One year ago, nearly to the day, I was packing my stuff for the second time of my life. And, for the second time of my life, I was about to leave my country, my family and my friends to move in a country I didn’t know: the Republic of Ireland. I already had an experience with the Irish culture after my first trip in the North (and that’s exactly the reason why I came back), it’s true, but leaving was still really difficult.
I’ve always hated goodbyes and this leaving was, thus, as difficult as the first one. But I knew I was about to leave an amazing experience which I’ll remember for the rest of my life. So I took a one way ticket to the unknown… Again.

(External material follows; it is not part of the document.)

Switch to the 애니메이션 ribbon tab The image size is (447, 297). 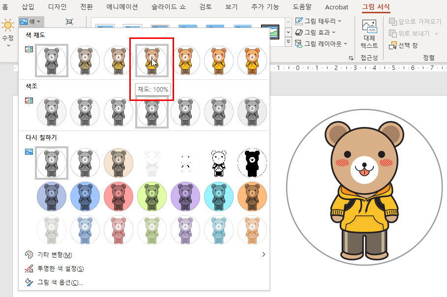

Anyway, one year ago, I was leaving my French student quiet life to start a new expat working life and I would never have thought that I would have loved that so much! My first weeks have been a bit tough (I won’t lie to you), there have been highs and lows, very difficult moments when I would have given a lot to be with my family, but I’ve decided to only remember the best part of it.
Let’s go back on this year, full of emotions.

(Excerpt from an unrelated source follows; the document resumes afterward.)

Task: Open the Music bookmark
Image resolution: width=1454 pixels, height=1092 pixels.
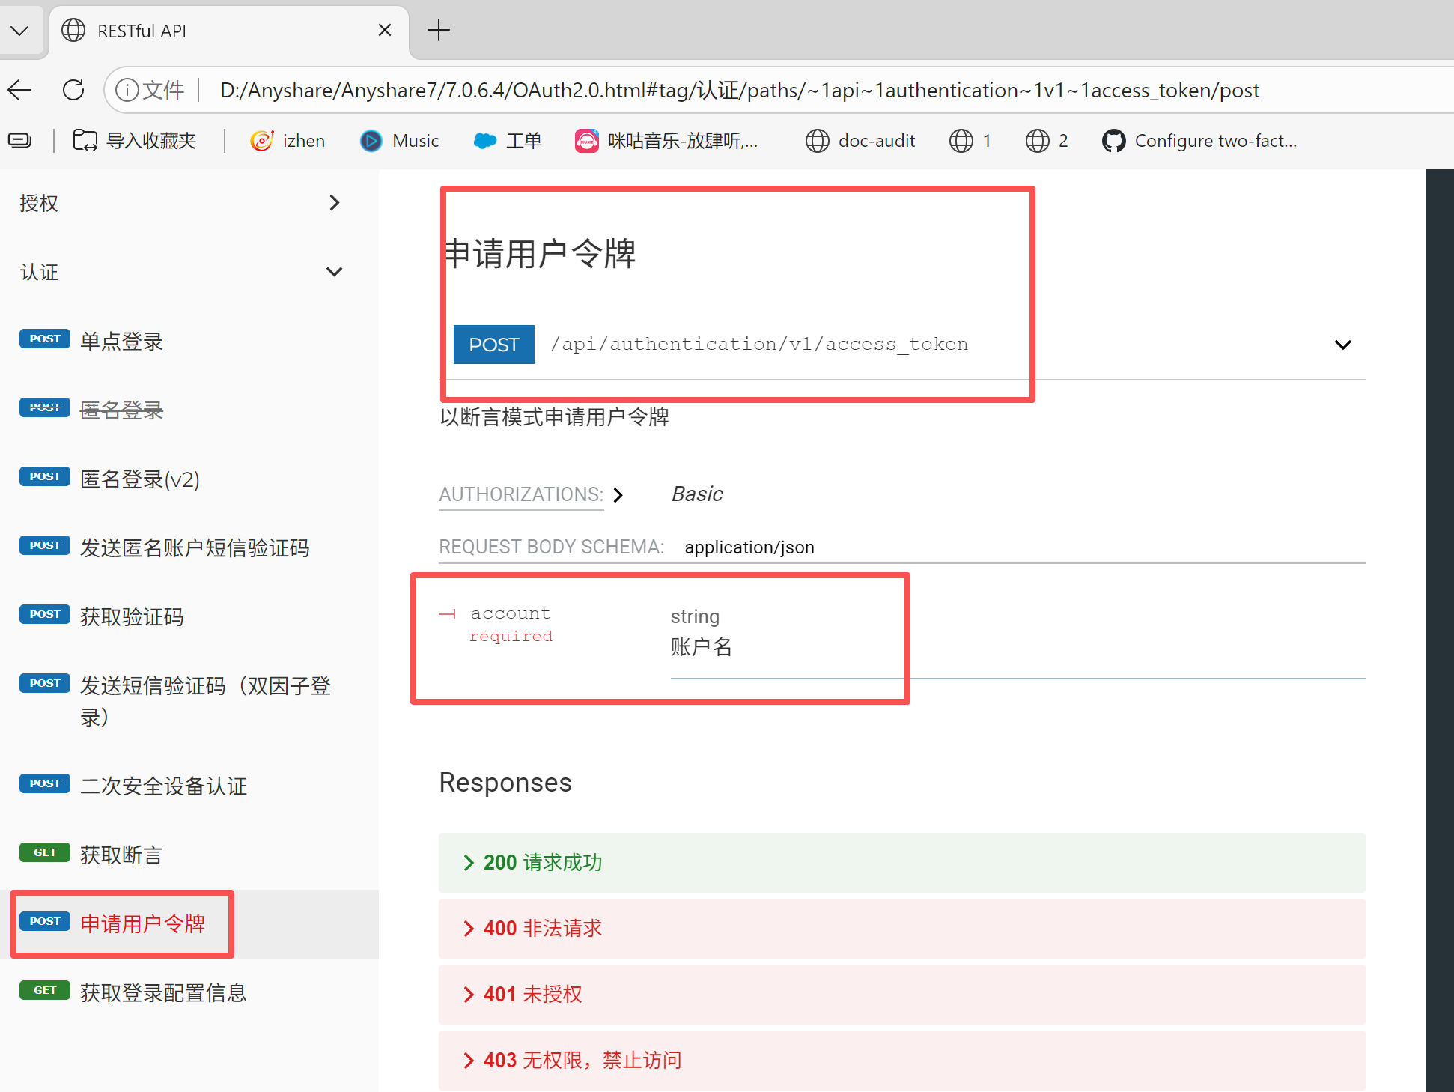Action: (400, 141)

What did I learn after this year?
This new year as a worker in Ireland made me grown up, it has allowed me to realize what I really wanted: travel the world. But, first of all, it has allowed me to realize what I didn’t want or what I don’t want any more: stay in my comfort zone or content myself with a quiet life. In a year, I’ve learnt a work that I love, I’ve discovered a wonderful country and I’ve discovered how strong I was.
This year made me realize that everything was possible as long as you really want it. That distance is just a number and that your relatives are still with you. That the world doesn’t have any limit and is waiting to be discovered. That build your life abroad from scratch is totally possible. That wealth doesn’t depend on your wage but depends on what you discover every morning when you get up. And, above all, that travelling on your own is not as frightening as I thought.
Do I miss France?
Of course, sometimes. When it’s raining for days and days in July, during special dates such as birthdays, which we get used to wish on skype, or when you’ll do anything for a « tartiflette ».
But, generally speaking, I don’t regret anything. I’m not afraid to say it, the system is much easier here and I don’t even speak about taxes (which are much more favorable here). Life is different, people are more welcoming and they are always ready to help you. Let’s add the fact that Irish people love the French, which make my life much easier, I have to admit it.
How long will I stay here?
I don’t know, as long as Ireland wants me. I feel like I enjoy life more when I’m here, I like going on a weekend and get lost on the Irish roads. I know that, no matter where I’d be, I will always find something amazing to discover. Every morning, I feel like if I was living a real adventure, I know I’m about to discover something new. A simple walk to work turns into a walk to Paradise under a wonderful sunrise. Some other days, it’s more like a race against the rain but, I even enjoy that here, who knows why!
However, I won’t stay here for the rest of my life. I have so many things to do and see. Let’s say that I’m a temporary expat and that I’m ready to start travelling again.
Are there any difficulties when you’re an expat?
Well, there are a lot of advantages when you’re an expat, but it’s not easy every day. Some days, you realize that France is not as bad as I thought.
-When you have to pay 45€ to go to the doctor to see a doctor which barely examines you, and 100€ to go to the hospital! I don’t even talk about the dentist.
-When you have to do your shopping and that you realize that here, if you really want you cheese or your bottle of wine, you’ll have to pay three times the price. Or when you have to give up on some of your favorite products because it just doesn’t exist! I don’t even address the price of alcohol and cigarettes, which seem to be luxury products here!
-When you have to face the Irish administration, a bit too cool sometimes. Finally, France is not that awful.
-When it’s 8°C in your room in December because here, heating is expensive and we don’t know what insulation is.
-And when you have to fight against an umpteenth cliché about the French. Yes I’m French but I don’t only wear striped shirts, I don’t like camembert and I don’t drink wine.
But with the exception of these, leaving abroad is great! I advise you to live that kind of experience at least once in your life. This year is certainly one of the best of my life.
Because as Beau Chaplin used to say « Home is not where you are from, it is where you belong. Some of us travel the whole world to find it.”